» **Goal of the exercise**:
Resume the news story below about Anna's Tap and the Milwaukee bar shutdown, writing on from its last sentence.

There are a few guarantees in life: Taxes will be paid, the sun will rise and fall, and until this week, you could count on Anna’s Tap, a corner bar located on South 18th and West Grant streets, being open.

“Every single day, including Thanksgiving and Christmas,” said Samantha Ritchie, who took over the bar after her mother, Helen, died 13 years ago. The bar has probably been open every day for more than 30 years, she said.

That changed Tuesday when the City of Milwaukee ordered all taverns and restaurants to close, bowing to COVID-19 concerns.

Delivery, carryout and curbside pickup are still allowed, although that won’t help corner bars like Anna’s, which don’t serve food. The shutdown on taverns was extended statewide by Gov. Tony Evers later that day.

According to data from the City of Milwaukee, there are 917 businesses with active tavern licenses. Although many are restaurants that also serve alcohol or businesses that provide other services, a large number are corner bars that survive on thin margins like other small businesses.

“Everyone is worried about their rent, food and the bills,” said Ritchie, a mother of three. “Most of us in the bar business don’t have a lot to save, so we rely on the money we make each month to pay the bills.”

» **Provided material**:
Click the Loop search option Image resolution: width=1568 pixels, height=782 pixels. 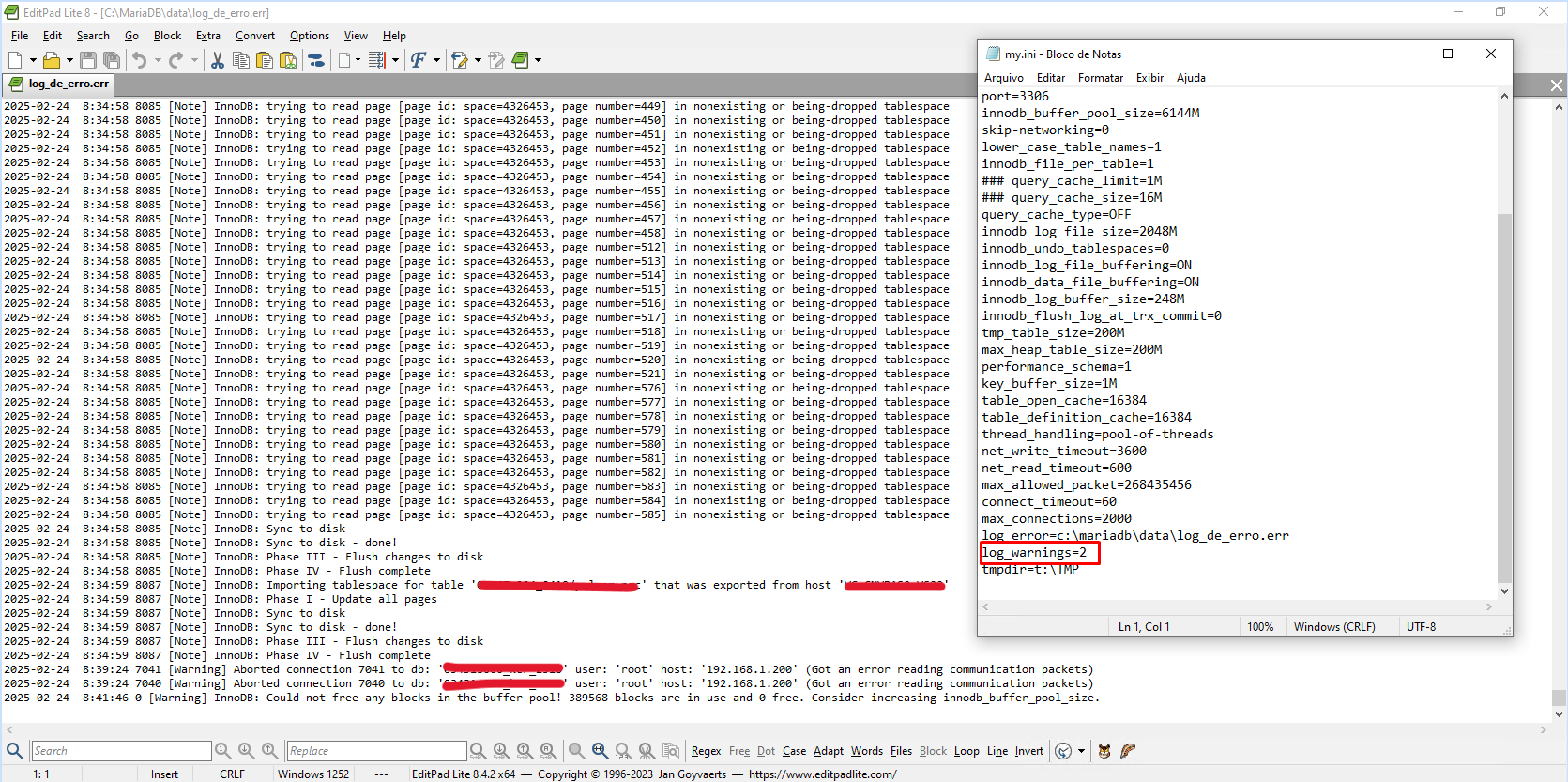pyautogui.click(x=966, y=751)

» **Answer section**:
So as restaurants and “bar and grills” scurried to implement food and alcohol delivery and pickup options as a way to stay afloat and keep their employees working during the shutdown, many taverns simply shut their doors.

“We had no choice. Reality hit us hard that day,” Ritchie said.

Two blocks east of Anna’s, Enrique Terrones, owner of Primo’s Place, 1631 W. Grant St., also is feeling the pinch. Terrones opened his bar 26 years ago and is now looking for work so that he can pay his bills while the bar is closed. Even that is a struggle.

“I do some roofing and I’ve also worked in kitchens as a cook, but there’s none of that work now either,” he said. “The virus is affecting everything.”

By the time bars can reopen for business, he hopes it’s not too late.

“I plan to reopen and see if we can make it and if not, I’ll have to put a for sale sign up,” Terrones said.

There could be some help on the way. On Wednesday, the Wisconsin Economic Development Corporation announced the creation of a $5 million program to provide grants of up to $20,000 for small businesses with no more than 20 employees.

The funds are meant to help cover rent and payroll expenses, including paid leave, according to the Wisconsin Economic Development Corporation website.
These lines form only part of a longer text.